Report how many lines in the records below contain the word "agent". Give only the number.

=== Given entries ===

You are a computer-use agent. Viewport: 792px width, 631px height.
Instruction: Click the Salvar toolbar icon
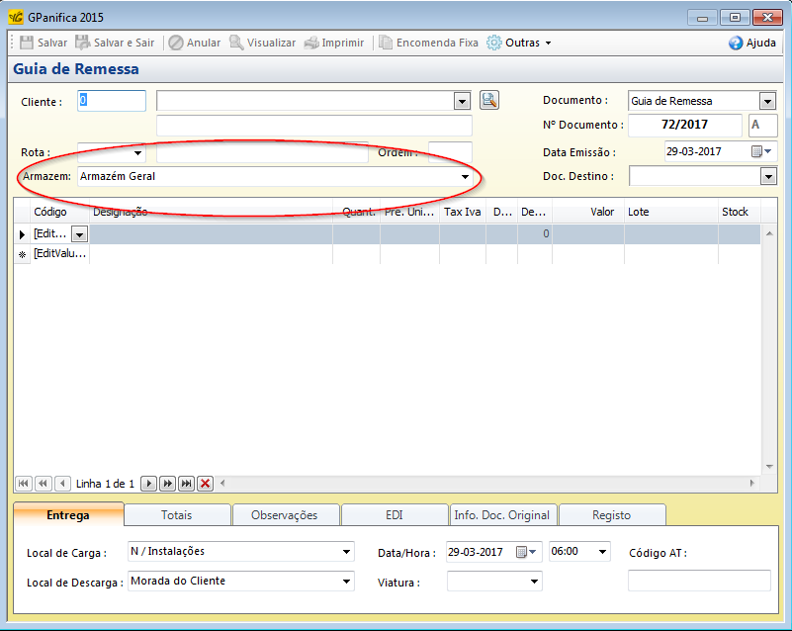[x=27, y=43]
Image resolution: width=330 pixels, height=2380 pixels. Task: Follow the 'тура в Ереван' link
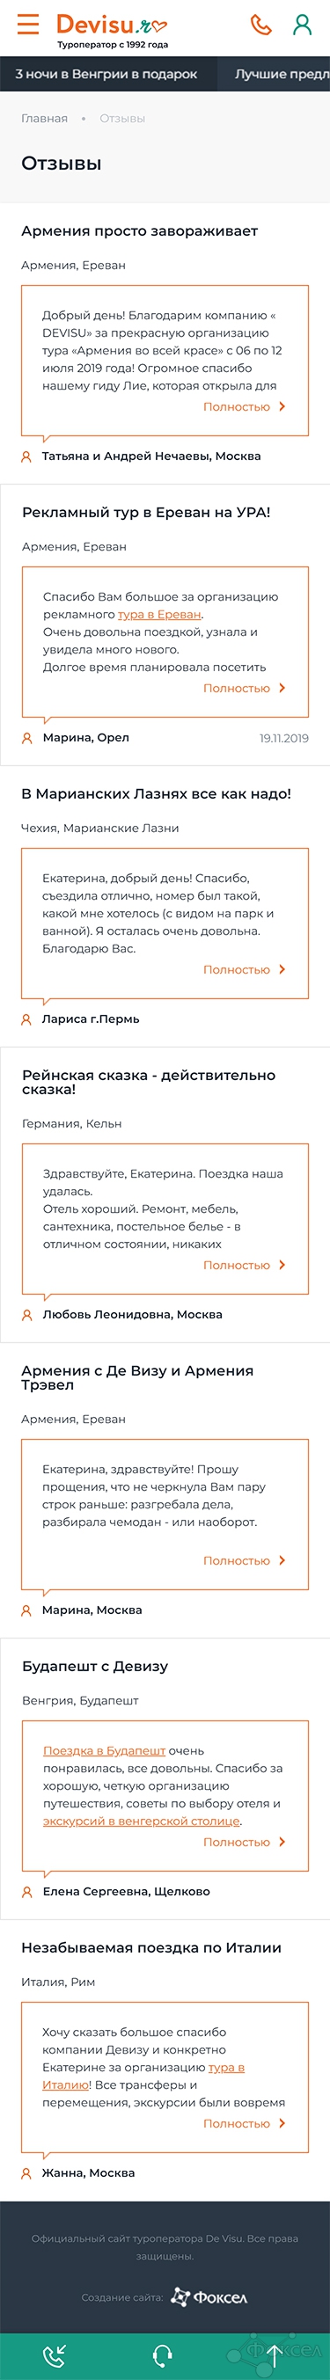click(x=159, y=614)
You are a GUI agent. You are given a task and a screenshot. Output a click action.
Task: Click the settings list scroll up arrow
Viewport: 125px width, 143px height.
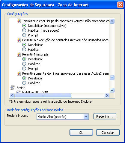click(112, 21)
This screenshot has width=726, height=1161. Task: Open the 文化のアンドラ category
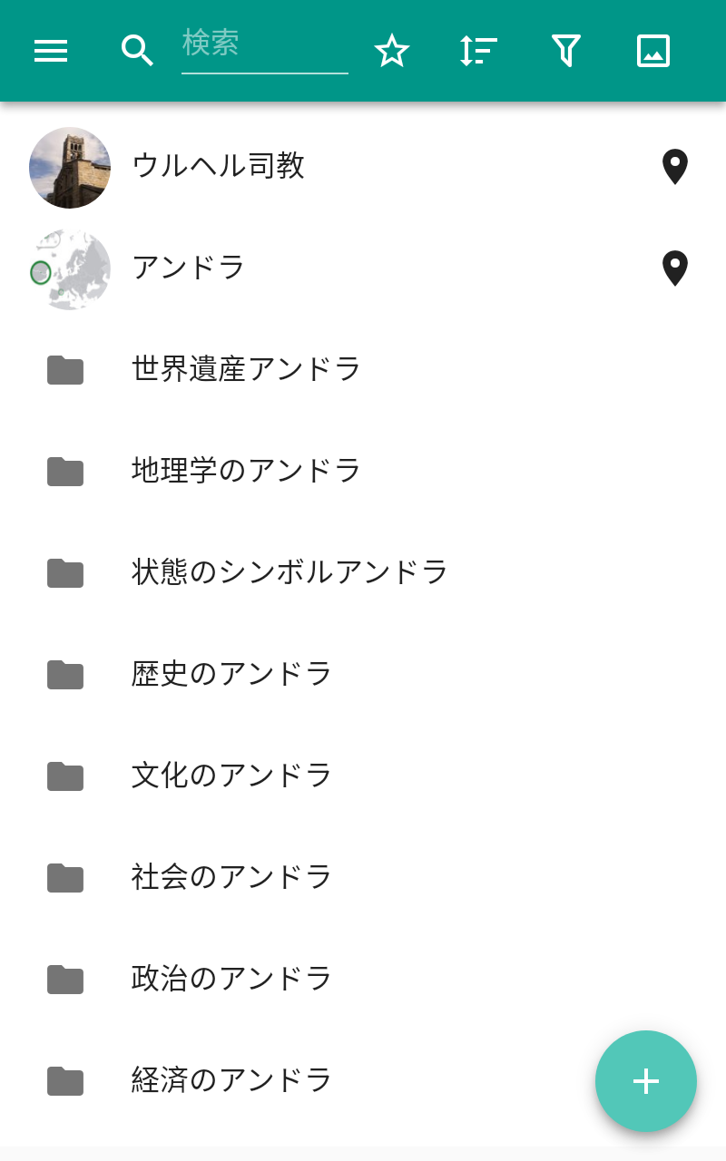pyautogui.click(x=231, y=776)
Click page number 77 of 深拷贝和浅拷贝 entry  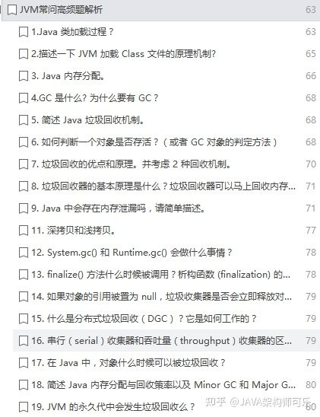(x=311, y=231)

===

• **Output**: 2